Phase-conditioned turbulent statistics of an immiscible buoyant jet in the near-field

Simultaneous applications of PIV and PLIF in a refractive index matched facility provide the velocity and phase distribution in the near-field of an immiscible buoyant oil jet in water. Close to the nozzle, vertical momentum exchange occurs as water is entrained and oil ligaments extend outward. Kevin-Helmholtz vortices form in the water with their centers located at the tip of oil ligaments. Further downstream, the momentum diffuses in both phases as the oil fragments into compound droplets. The spreading and decay rates of the centerline oil fraction are lower than those of the axial momentum.

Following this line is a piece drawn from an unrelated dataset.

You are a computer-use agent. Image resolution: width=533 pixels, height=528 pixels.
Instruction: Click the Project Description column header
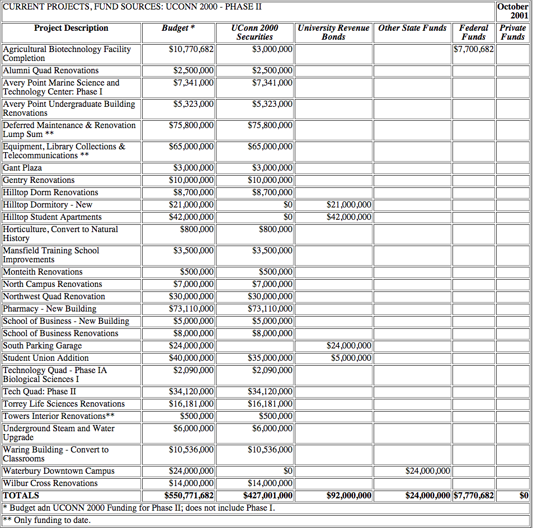pos(71,28)
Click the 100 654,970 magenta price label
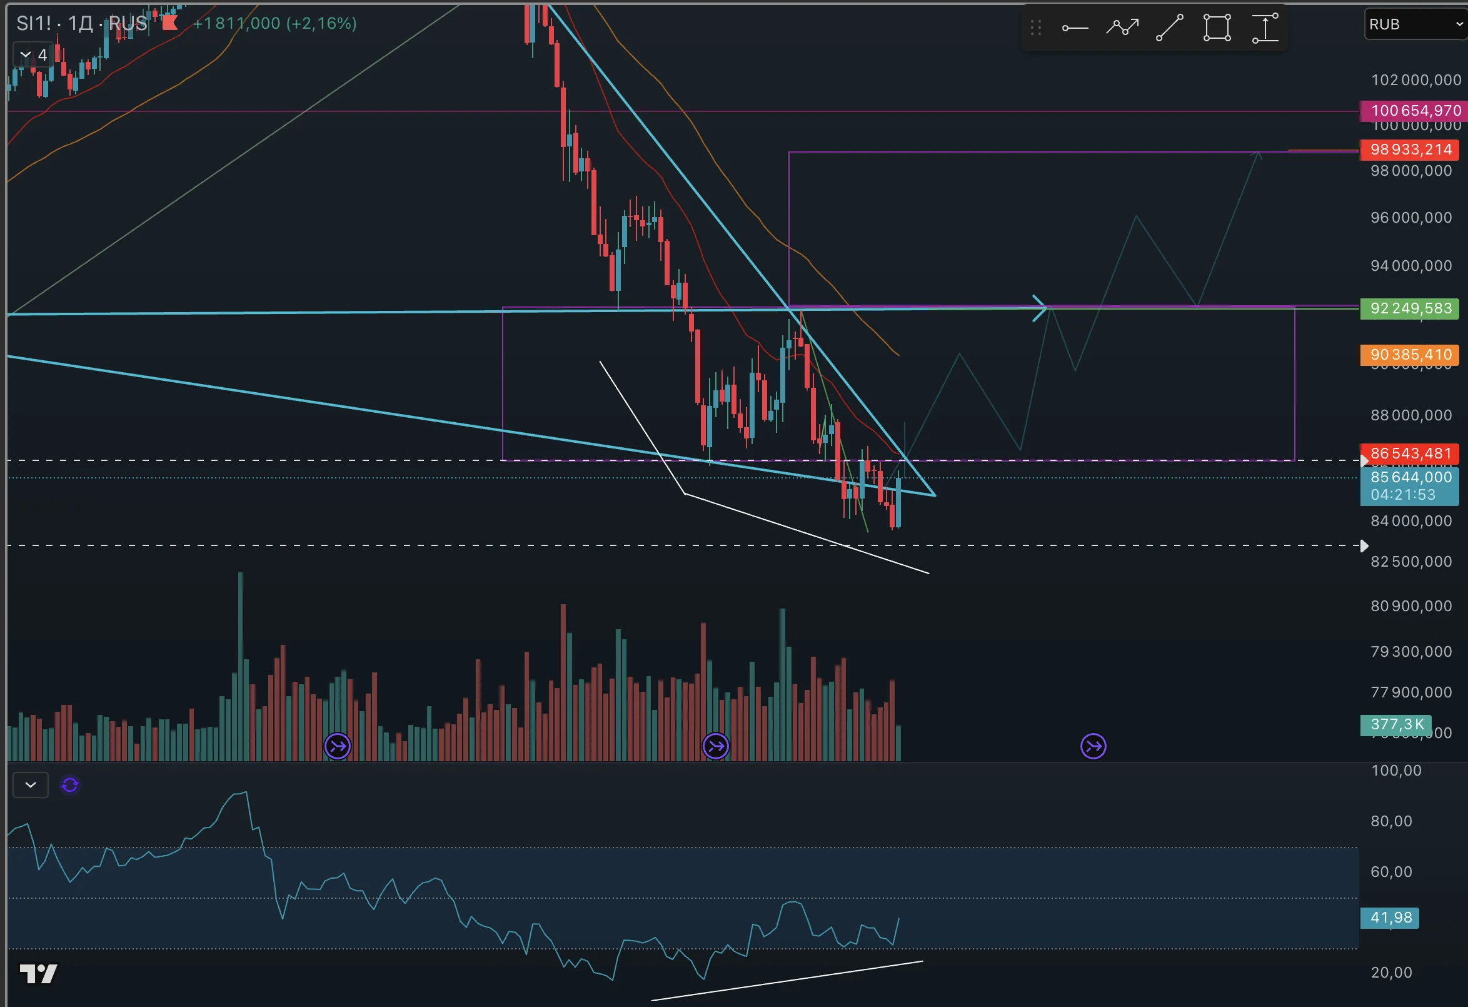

Comparison to a single-phase jet at the same Re shows that the transition from azimuthal shear layers to self-similar profiles of velocity and Reynolds stresses occur earlier in the oil jet. The phase-conditioned turbulence reveals differences in velocity and all Reynolds stress components. The peripheral turbulence in the water is higher near the jet exit, but lower at 6-7 diameters downstream, the latter owing to the intermittency of entrained water. Shear production dominants the turbulence production in the periphery of the jet fragmentation region. Near the centerline, the TKE production rate, hence the turbulent kinetic energy, is higher in in the water.